## PROBLEM
For each line below that contains the string "blue", copy that line.

Stored items
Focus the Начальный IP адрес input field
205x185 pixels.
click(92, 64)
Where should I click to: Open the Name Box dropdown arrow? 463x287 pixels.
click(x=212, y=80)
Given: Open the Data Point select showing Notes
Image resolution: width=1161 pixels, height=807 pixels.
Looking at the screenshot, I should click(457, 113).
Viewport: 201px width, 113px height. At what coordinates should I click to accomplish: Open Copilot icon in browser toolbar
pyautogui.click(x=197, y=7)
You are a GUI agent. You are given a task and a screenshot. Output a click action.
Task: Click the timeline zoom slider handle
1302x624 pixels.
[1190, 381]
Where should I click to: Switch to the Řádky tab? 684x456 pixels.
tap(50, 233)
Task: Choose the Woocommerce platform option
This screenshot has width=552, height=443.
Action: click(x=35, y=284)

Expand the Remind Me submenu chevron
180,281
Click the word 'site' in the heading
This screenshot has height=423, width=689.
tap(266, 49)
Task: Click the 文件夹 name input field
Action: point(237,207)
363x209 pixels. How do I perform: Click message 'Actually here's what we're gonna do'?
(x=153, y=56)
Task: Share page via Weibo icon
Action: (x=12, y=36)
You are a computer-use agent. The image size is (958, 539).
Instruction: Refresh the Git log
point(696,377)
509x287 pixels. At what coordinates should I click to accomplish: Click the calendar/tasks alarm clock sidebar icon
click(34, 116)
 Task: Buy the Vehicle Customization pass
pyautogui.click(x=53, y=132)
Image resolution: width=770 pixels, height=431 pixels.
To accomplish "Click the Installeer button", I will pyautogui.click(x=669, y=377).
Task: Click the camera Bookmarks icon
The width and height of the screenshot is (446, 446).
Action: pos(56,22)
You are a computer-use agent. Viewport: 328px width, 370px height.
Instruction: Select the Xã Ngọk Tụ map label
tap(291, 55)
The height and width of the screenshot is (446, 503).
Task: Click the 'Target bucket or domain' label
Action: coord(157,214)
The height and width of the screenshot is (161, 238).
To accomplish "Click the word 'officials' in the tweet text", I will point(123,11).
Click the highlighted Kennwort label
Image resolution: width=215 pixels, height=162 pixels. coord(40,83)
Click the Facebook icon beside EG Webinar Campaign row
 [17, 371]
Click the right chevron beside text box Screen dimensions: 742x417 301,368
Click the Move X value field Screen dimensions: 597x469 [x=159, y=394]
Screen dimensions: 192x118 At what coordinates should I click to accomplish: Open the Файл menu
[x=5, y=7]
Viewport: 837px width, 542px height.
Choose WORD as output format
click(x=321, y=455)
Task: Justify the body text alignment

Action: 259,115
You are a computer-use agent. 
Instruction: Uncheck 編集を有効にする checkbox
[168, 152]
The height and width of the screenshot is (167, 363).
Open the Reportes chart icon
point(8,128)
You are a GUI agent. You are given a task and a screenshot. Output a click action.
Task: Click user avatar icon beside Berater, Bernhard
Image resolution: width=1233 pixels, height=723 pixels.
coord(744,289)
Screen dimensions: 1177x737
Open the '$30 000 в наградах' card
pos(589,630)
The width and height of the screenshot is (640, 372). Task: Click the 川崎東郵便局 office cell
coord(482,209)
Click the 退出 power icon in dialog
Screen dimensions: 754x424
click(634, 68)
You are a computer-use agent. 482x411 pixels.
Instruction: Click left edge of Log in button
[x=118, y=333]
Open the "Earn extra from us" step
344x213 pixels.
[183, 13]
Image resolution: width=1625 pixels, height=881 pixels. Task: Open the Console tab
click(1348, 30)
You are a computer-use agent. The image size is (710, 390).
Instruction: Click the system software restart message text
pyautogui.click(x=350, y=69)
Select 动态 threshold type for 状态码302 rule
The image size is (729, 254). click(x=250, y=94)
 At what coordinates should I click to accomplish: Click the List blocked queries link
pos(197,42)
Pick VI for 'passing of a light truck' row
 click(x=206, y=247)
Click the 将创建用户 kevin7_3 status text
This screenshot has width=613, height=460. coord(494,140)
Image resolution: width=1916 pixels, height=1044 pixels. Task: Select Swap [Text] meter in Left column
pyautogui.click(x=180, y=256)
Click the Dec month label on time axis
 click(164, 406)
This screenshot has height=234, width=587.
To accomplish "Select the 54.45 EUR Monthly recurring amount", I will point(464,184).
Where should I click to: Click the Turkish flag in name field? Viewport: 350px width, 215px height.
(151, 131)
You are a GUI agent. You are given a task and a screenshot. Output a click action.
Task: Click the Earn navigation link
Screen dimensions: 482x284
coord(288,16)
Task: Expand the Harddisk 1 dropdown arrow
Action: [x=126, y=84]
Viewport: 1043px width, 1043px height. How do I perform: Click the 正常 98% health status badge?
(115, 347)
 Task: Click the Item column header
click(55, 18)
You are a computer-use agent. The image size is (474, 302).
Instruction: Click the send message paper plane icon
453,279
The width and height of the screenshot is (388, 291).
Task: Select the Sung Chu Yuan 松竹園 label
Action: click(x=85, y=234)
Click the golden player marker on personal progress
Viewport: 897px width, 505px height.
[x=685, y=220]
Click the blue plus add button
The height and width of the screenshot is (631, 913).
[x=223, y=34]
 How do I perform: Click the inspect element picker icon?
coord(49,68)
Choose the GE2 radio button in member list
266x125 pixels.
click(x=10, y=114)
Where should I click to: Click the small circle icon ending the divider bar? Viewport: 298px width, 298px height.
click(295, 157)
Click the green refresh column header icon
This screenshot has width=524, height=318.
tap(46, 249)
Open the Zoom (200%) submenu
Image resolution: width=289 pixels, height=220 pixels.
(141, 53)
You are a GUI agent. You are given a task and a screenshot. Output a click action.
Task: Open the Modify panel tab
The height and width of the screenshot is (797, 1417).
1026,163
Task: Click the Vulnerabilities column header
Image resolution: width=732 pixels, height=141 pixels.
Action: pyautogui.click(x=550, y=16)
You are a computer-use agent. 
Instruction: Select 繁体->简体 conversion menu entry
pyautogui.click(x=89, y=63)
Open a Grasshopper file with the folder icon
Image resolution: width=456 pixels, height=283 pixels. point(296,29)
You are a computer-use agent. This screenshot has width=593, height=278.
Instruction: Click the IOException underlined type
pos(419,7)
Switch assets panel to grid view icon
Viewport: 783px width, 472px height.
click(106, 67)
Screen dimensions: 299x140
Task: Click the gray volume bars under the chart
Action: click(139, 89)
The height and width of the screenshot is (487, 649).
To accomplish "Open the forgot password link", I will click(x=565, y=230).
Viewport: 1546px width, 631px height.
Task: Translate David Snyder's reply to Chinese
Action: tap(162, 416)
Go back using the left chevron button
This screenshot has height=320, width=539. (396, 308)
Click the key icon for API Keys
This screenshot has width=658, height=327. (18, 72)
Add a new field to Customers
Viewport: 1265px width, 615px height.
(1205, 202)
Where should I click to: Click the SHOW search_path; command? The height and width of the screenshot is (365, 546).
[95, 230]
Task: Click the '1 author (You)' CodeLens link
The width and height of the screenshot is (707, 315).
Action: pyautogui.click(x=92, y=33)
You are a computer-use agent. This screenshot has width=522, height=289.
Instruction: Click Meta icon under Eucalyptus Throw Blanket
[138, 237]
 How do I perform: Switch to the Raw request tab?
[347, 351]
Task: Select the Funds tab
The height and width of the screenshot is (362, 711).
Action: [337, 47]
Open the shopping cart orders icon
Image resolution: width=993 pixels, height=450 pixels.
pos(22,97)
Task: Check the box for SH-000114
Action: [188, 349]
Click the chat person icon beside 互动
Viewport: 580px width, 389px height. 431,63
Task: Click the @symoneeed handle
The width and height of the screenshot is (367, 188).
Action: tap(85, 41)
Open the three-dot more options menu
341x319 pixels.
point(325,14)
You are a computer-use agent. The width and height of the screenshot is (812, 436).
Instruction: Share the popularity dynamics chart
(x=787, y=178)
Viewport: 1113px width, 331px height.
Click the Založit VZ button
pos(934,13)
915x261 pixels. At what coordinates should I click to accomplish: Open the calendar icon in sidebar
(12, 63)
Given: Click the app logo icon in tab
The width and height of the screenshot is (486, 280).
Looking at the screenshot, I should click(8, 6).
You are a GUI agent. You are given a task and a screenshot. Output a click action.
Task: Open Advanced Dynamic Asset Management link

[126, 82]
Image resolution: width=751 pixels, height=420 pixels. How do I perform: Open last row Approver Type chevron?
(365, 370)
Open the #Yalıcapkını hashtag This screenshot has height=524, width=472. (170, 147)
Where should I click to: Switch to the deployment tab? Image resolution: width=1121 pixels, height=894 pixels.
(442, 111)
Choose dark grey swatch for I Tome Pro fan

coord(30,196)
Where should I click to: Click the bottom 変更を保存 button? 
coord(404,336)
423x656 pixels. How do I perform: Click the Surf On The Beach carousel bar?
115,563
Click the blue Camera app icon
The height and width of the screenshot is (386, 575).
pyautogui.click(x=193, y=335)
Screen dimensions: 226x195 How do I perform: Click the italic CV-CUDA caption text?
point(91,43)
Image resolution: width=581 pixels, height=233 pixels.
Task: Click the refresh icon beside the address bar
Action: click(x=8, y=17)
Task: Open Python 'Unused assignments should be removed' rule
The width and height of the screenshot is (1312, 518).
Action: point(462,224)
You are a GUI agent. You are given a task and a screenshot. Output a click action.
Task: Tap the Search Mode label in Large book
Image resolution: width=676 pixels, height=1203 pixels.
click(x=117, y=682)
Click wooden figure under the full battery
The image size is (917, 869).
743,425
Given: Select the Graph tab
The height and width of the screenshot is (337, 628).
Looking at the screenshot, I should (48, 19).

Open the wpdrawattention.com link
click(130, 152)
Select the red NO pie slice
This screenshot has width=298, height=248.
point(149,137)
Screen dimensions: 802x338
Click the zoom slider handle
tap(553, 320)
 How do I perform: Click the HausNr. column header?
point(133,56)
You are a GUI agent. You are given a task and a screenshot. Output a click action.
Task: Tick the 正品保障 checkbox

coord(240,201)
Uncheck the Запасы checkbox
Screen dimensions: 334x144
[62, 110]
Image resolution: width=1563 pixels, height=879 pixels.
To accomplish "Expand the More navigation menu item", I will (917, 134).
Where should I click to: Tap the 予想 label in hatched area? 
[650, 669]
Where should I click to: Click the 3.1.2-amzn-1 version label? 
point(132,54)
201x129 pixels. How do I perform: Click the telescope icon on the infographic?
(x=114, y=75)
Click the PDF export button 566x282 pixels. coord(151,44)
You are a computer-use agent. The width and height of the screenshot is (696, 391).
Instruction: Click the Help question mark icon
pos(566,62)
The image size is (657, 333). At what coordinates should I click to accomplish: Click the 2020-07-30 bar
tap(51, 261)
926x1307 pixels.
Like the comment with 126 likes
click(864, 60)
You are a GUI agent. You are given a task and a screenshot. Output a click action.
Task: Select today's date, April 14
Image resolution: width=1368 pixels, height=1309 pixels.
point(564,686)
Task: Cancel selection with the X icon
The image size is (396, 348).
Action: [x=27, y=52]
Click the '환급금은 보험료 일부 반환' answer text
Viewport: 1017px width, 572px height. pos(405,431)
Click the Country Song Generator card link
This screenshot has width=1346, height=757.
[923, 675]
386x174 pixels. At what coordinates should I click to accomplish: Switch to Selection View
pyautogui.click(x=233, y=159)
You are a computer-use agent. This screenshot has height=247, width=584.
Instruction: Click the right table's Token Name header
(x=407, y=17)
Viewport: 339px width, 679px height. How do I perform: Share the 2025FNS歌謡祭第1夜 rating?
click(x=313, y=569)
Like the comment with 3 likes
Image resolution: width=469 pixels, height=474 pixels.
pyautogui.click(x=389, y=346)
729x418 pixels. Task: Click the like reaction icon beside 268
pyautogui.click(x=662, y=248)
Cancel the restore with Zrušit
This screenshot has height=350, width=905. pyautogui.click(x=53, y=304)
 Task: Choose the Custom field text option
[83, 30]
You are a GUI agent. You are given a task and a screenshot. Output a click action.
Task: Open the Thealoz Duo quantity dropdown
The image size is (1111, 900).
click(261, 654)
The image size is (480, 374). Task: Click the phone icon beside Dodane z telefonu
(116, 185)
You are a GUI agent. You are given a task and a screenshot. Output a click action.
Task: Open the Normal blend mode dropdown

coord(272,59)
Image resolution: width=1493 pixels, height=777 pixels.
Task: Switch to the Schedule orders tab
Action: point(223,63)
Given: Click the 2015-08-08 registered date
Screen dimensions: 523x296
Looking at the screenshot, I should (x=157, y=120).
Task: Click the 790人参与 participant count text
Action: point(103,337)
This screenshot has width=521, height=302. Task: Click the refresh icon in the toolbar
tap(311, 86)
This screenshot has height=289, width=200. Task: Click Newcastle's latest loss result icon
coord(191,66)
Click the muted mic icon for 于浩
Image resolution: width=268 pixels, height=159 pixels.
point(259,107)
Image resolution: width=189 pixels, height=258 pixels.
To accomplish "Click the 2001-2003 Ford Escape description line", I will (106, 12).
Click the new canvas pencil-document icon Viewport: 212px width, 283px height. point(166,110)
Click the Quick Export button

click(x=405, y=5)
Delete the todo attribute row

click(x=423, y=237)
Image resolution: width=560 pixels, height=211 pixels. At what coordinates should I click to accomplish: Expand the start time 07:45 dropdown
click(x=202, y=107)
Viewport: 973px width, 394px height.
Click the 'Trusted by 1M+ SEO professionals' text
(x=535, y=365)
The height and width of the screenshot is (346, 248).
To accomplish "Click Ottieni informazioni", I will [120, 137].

## SOLUTION TO THIS TASK
Click the blue plus add button
Click the blue Camera app icon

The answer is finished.